The records
:::

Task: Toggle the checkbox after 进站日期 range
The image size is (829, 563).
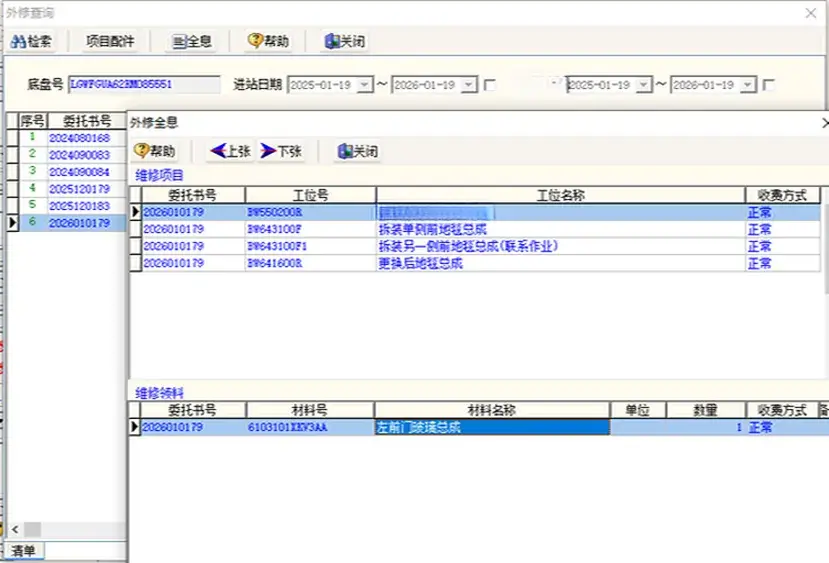Action: tap(490, 86)
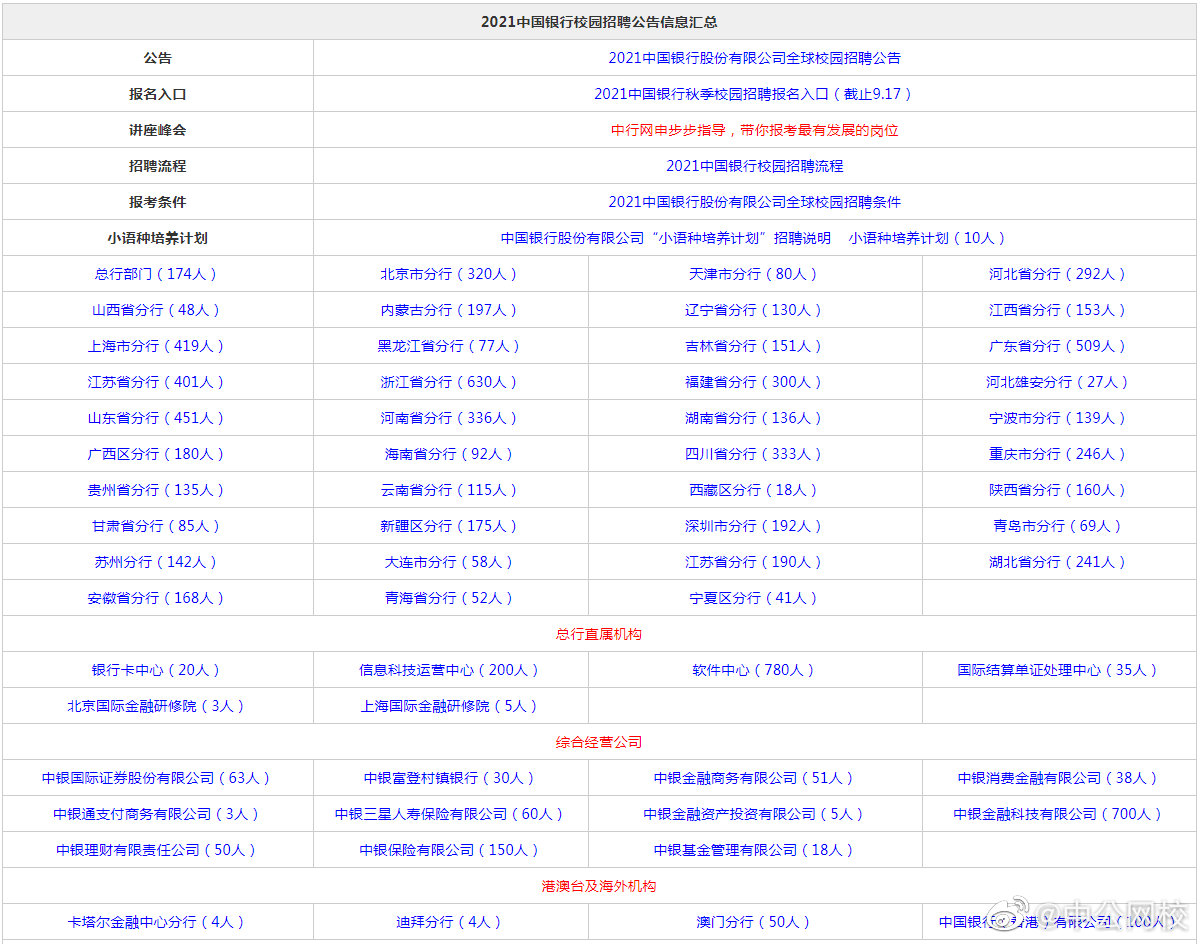Open the red 中行网申步步指导 lecture link
The image size is (1200, 944).
(x=754, y=130)
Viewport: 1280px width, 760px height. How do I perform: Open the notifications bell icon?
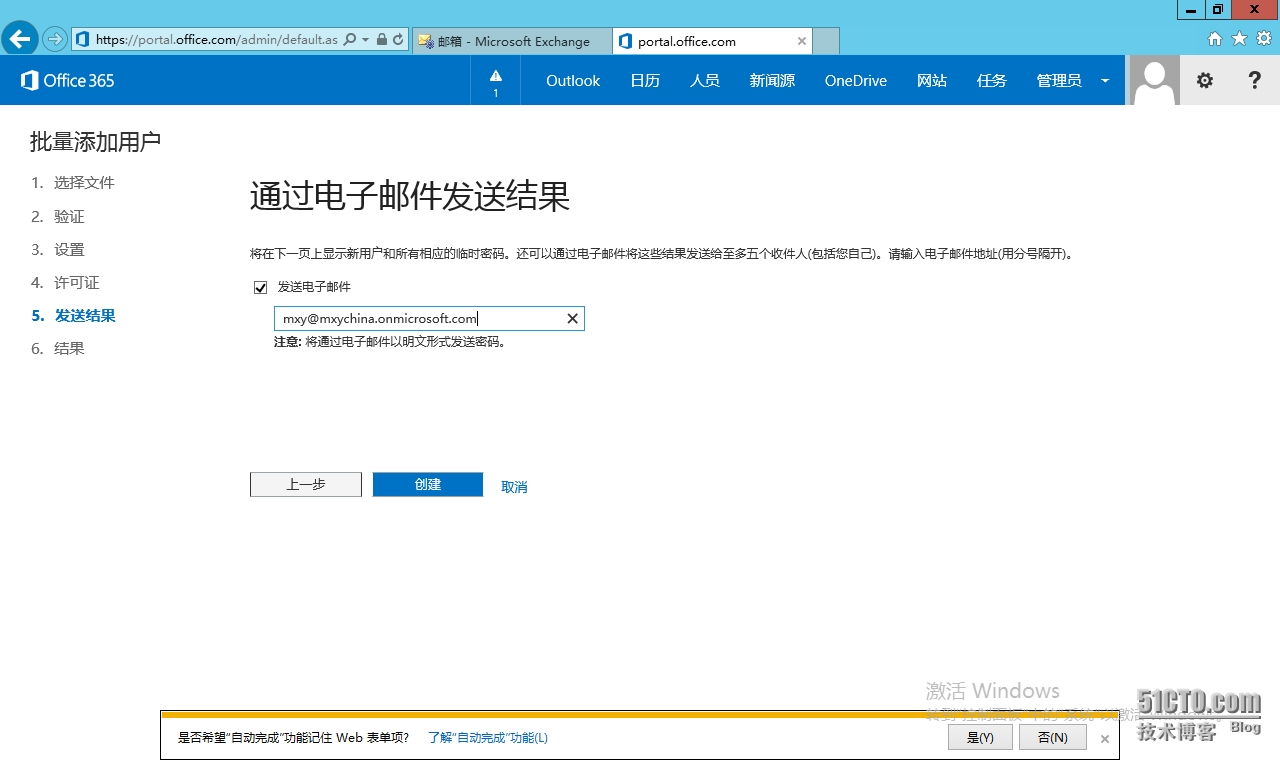tap(495, 80)
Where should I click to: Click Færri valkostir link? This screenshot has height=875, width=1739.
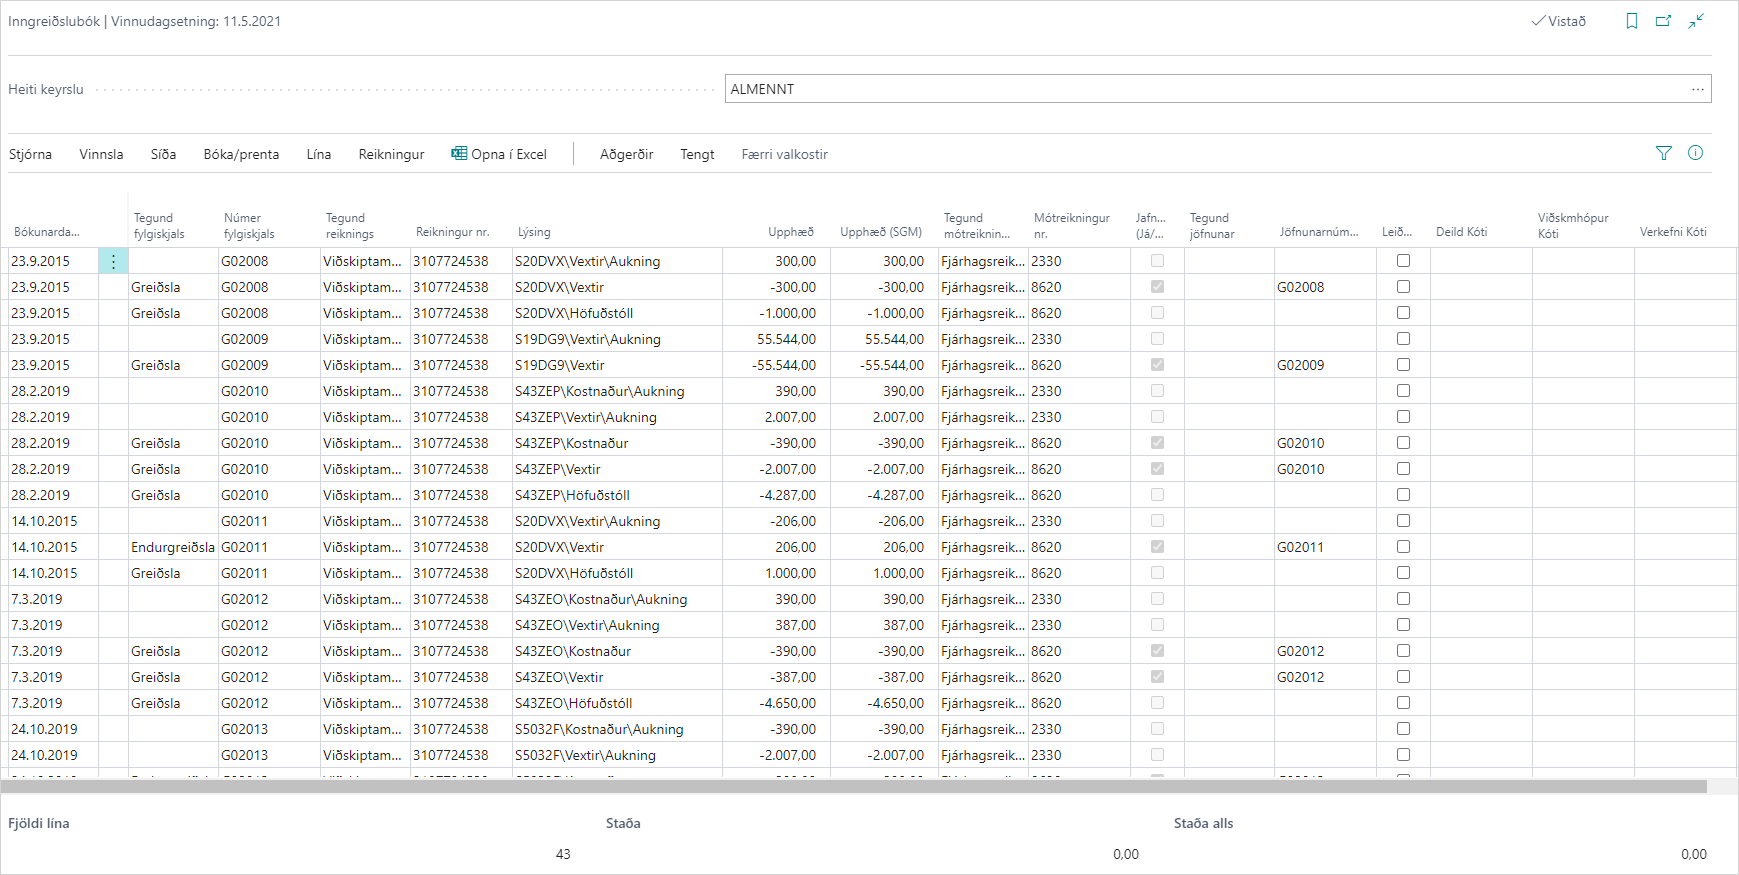click(x=784, y=154)
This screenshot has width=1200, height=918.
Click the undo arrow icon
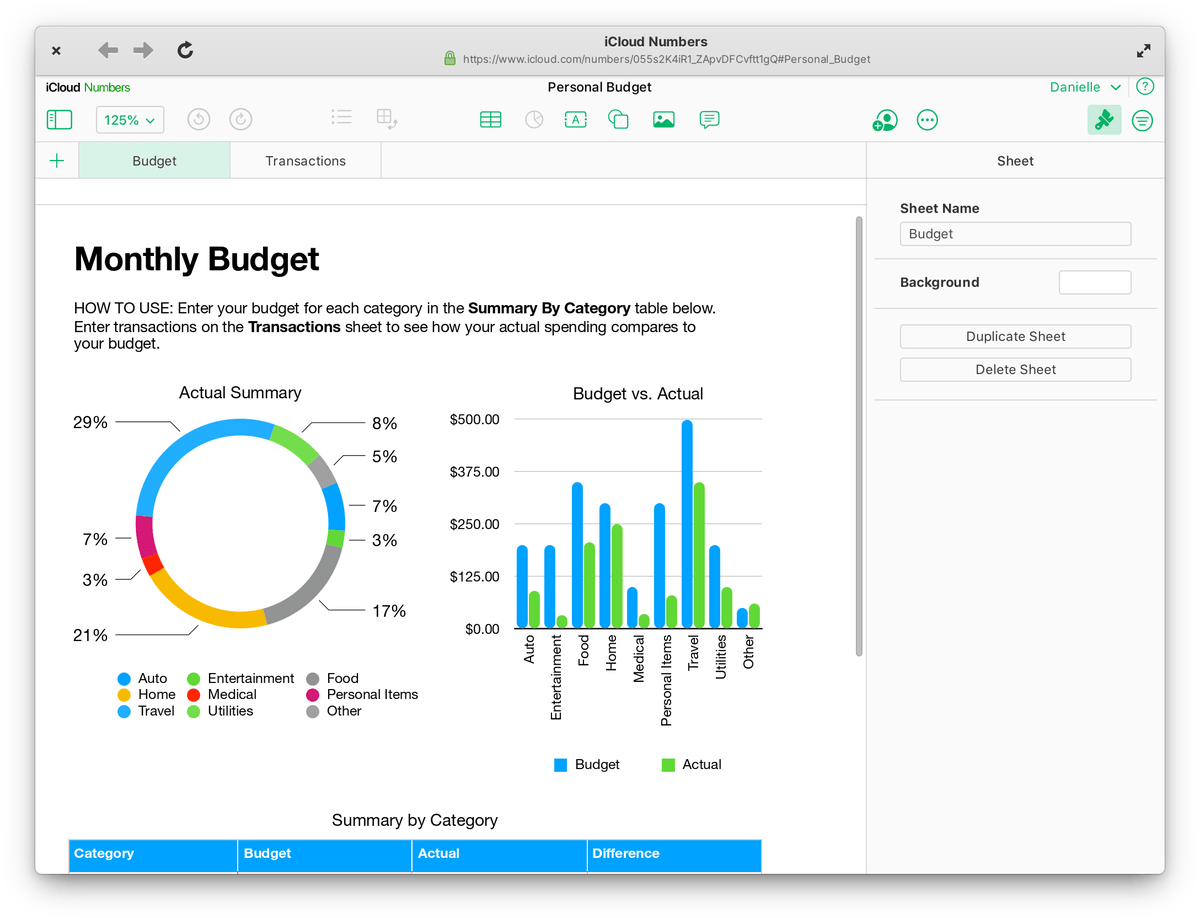(199, 120)
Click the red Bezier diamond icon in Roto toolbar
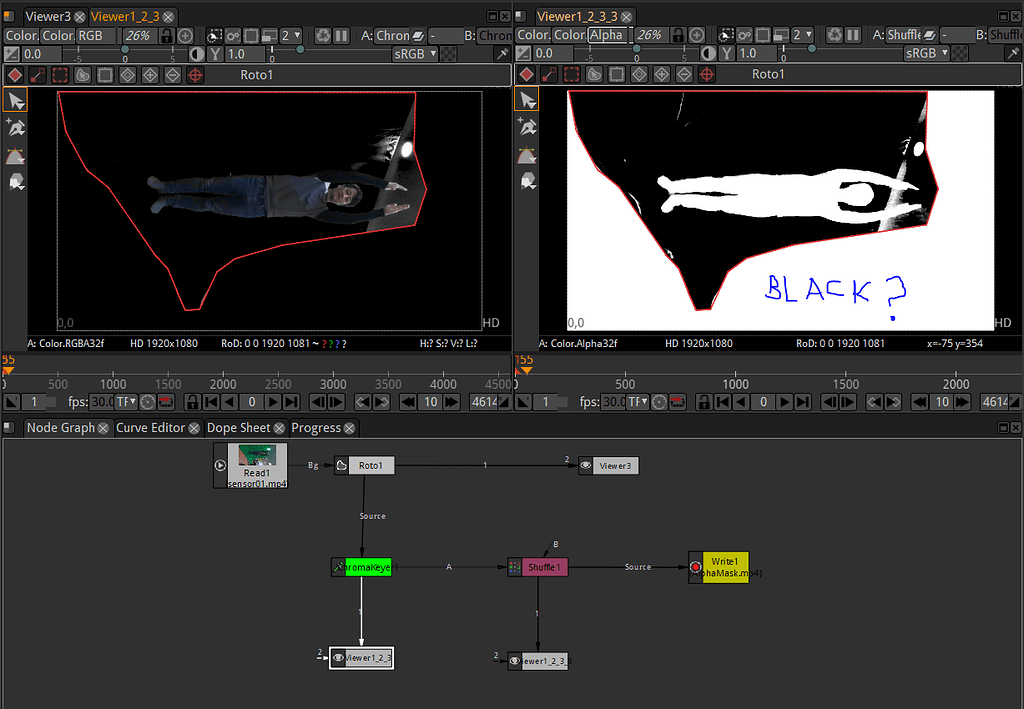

:::

What is needed
All entries need to be duplicated exactly, apart from the images.

Response area
Task: Toggle the checkbox after 进站日期 range
The image size is (829, 563).
Action: tap(490, 86)
Open the red 中行网申步步指导 lecture link
The image size is (1200, 944).
(x=754, y=130)
Viewport: 1280px width, 760px height. How do I perform: Open the notifications bell icon?
tap(495, 80)
Where should I click to: Click Færri valkostir link? This screenshot has height=875, width=1739.
click(x=784, y=154)
This screenshot has width=1200, height=918.
Click the undo arrow icon
(199, 120)
Click the red Bezier diamond icon in Roto toolbar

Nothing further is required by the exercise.